(Document segment):

>> begin

The Side Effects of Being Smart: Safety Risks in MLLMs' Multi-Image Reasoning
This addresses safety concerns for users of MLLMs in multi-image tasks, highlighting a critical risk as capabilities advance, though it is incremental in focusing on a specific safety aspect.
The paper tackles the problem of safety risks in Multimodal Large Language Models (MLLMs) as they gain stronger multi-image reasoning capabilities, revealing through a new benchmark that more advanced models can be more vulnerable, with 19 models evaluated showing unsafe responses and superficial safe ones.
As Multimodal Large Language Models (MLLMs) acquire stronger reasoning capabilities to handle complex, multi-image instructions, this advancement may pose new safety risks. We study this problem by introducing MIR-SafetyBench, the first benchmark focused on multi-image reasoning safety, which consists of 2,676 instances across a taxonomy of 9 multi-image relations. Our extensive evaluations on 19 MLLMs reveal a troubling trend: models with more advanced multi-image reasoning can be more vulnerable on MIR-SafetyBench. Beyond attack success rates, we find that many responses labeled as safe are superficial, often driven by misunderstanding or evasive, non-committal replies. We further observe that unsafe generations exhibit lower attention entropy than safe ones on average. This internal signature suggests a possible risk that models may over-focus on task solving while neglecting safety constraints. Our code and data are available at https://github.com/thu-coai/MIR-SafetyBench.

>> end

(Dataset excerpt):
>> begin

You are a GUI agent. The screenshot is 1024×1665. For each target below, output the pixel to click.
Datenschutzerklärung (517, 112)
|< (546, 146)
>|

>> end

(Given request A): How many instances does MIR-SafetyBench contain, according to the abstract on multi-image reasoning safety?
(Given request B): Please list every numerical figure in the abstract on multi-image reasoning safety, along with what each one counts.

(Written reply A): 2,676 instances.

(Written reply B):
- 2,676: instances in MIR-SafetyBench
- 9: multi-image relations in the benchmark's taxonomy
- 19: MLLMs evaluated